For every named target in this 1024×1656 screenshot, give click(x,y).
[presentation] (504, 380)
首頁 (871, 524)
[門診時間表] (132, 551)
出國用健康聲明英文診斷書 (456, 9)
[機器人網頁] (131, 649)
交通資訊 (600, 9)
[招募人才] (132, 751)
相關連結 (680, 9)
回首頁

======

The records shown above are to be copied exactly, every one of them.

For every named target in this 1024×1656 screenshot, give click(x,y).
[presentation] (504, 380)
首頁 (871, 524)
[門診時間表] (132, 551)
出國用健康聲明英文診斷書 (456, 9)
[機器人網頁] (131, 649)
交通資訊 (600, 9)
[招募人才] (132, 751)
相關連結 (680, 9)
回首頁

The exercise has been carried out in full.